About Us

We r’flows Founder (and Female Traveller)

Nice Mucavele

  

Our Vision

To become a global reference not only as a provider of premium quality sanitary products, but as a top team member in projects turned to social and environmental justice. 

Our Mission

To make menstrual cycle experiences dignified, healthier, affordable and sustainable for the people, and the planet.
We strive to provide reusable, washable, and waterproof sanitary products of first-class quality to all menstruators and collaborate with key stakeholders to assist in the reduction of period poverty, affecting menstruator's life prosperity, the general socio-economic and environmental development of the global communities. 

Our Values

UBUNTU
Sustainability
Professionalism
Accessibility
Innovation
Love 
 

About Ubuntu 

UBUNTU: It is an African philosophy that represents humanness and encourages individuals to see our own selves through others, inspiring the spirit of caring - respecting - protecting (our employees, consumers, supply chain entities and the planet), and loving one another. We like to keep it real and attached to our origins.
From an environmental perspective, Ubuntu's way of living makes fundamental sense as it is a concept sometimes translated as "I am because we are" - reflecting the relationship between mankind and the environment. 
We R’Flows is here for Social and environmental justice.
Because You, and Earth are Special!

History 

Travelling has never been so stress free, as it is now with reusable sanitary pads!

Imagine travelling to a new place that you don't know, and all of the sudden you have to urgently search for a convenience shop to get some disposable pads, because "that time of the month" has arrived earlier than the expected...!

As a female traveller, I have gone through it countless number of times, and if you are one (menstruator-traveller) too, or plan to become one, you should know how stressful it is!

I have caught myself searching for a sanitary pad that I forgot that I had already used them some time before... at the end I always got myself thinking:

"I wish they (my pads) were reusable somehow...!

And that's one of the many relevant ways and reasons ‘We r’Flows’ came across my mind. The freedom that the access to a clean pad can provide to a person is unbelievably unmeasurable...!
In addition to that, the time This project came across my mind was a particular one not only for me but the whole world - When Covid/19 hit our reality. 
Nissi, 30-year-old women from Mozambique, living in the so called "magical city" - Rome, in Italy, started thinking about, and looking for the "whys" and "How's" of her own existence in this immense world.
” Why do I exist…? What is my mission in this world, how can I get to my best version to contribute for a better version of the world I live in…”?
 
Being a woman, of colour, from Mozambique - the most beautiful place to me, but a place found in an socio- economic developing state, the reality of a life with so many challenges including hunger, illiteracy, human caused calamities by poverty were not so far from her eyes, even though she considered herself a “privileged girl”.

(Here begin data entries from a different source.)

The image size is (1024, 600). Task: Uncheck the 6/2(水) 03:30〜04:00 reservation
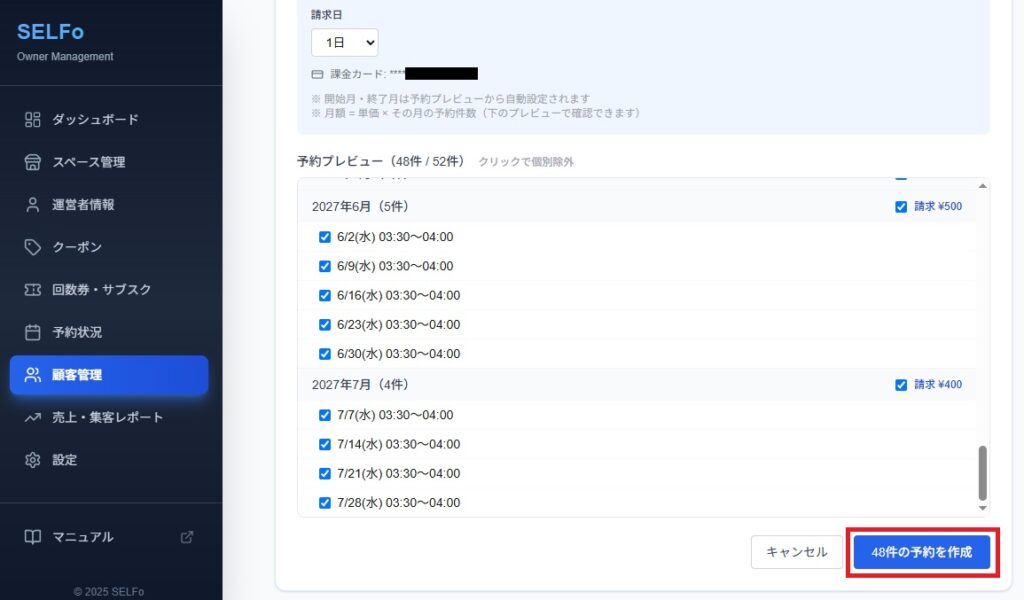[325, 237]
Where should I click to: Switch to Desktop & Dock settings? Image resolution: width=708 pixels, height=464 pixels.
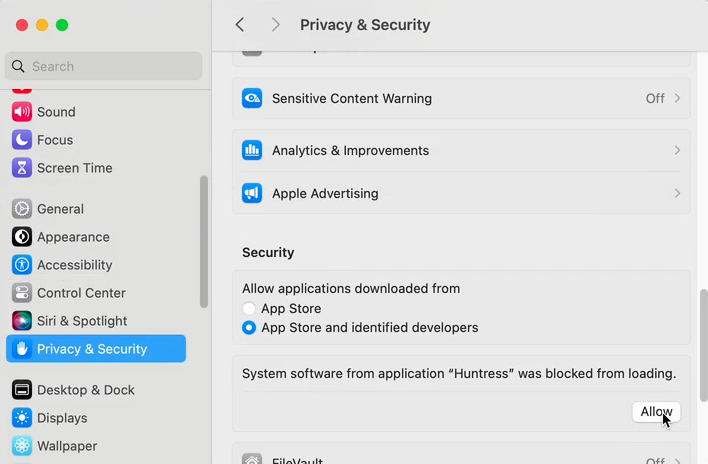(85, 390)
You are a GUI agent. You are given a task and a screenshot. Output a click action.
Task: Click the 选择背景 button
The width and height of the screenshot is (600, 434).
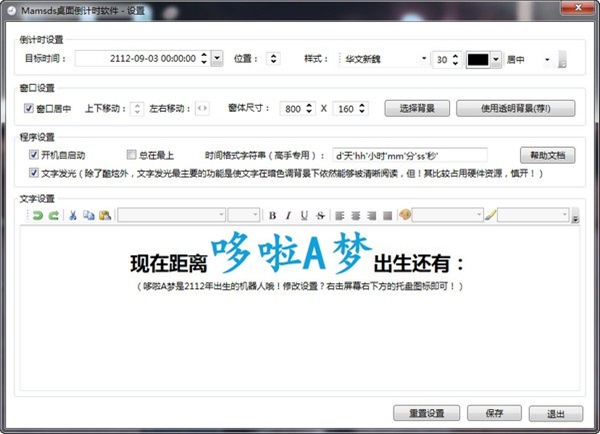pos(415,108)
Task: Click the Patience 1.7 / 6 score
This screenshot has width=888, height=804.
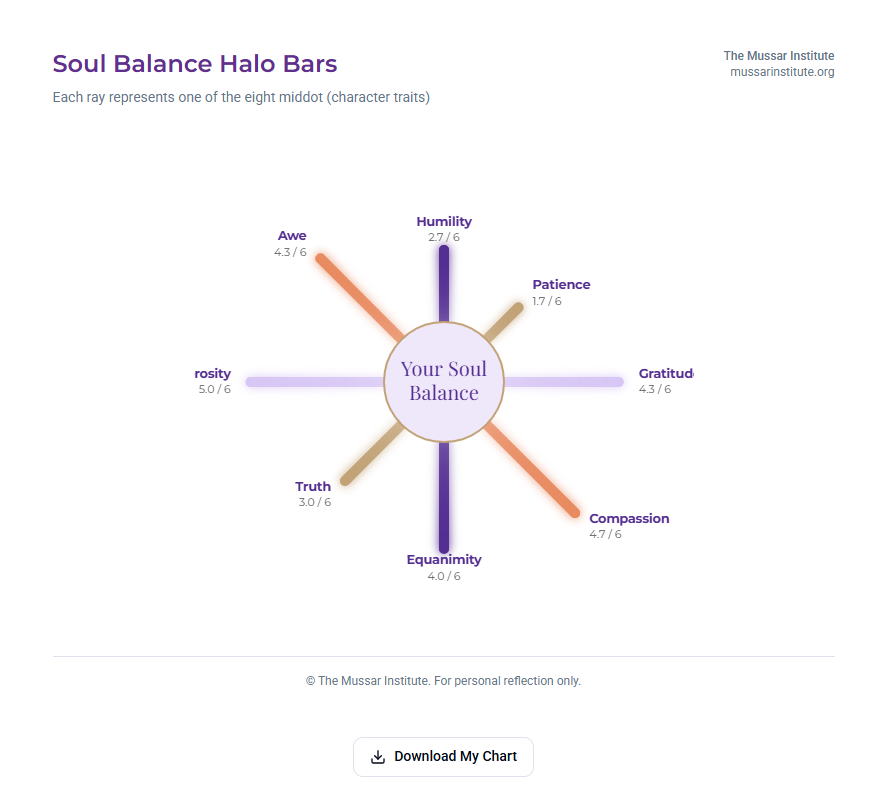Action: coord(547,301)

In many places of the World, like in Mozambique, talking about the lack of sanitary pad in many places would be an insult, when people are fighting to find something, anything to eat.
In Mozambique, every one girl in two girls stop going to school due child marriages, and the numbers of drop offs increase due to the lack of access to sanitary products to assist them during their cycle. To avoid the "shame" of bleeding on their clothes during lessons and considering that school spell students to achieve a certain number of absences, young girls are forced to drop out of school. 
Mozambique hosts some of the most beautiful beaches, in the world. Beautiful sea that one day will cease to be as beautiful and rich if we (humans) do not take action to fight environmental justice, which is a problem cannot be talked of without mentioning social justice, because in the middle of the exchange of fatal environmental bullets, the poorest are the ones who suffer more. Most countries like Mozambique, rely a lot on the sea for household's sustainability.
So Nissi took her passion for people, her concerns about gender and the environment, put in the basket with her passion for entrepreneurship and went to war! Are you joining 😉?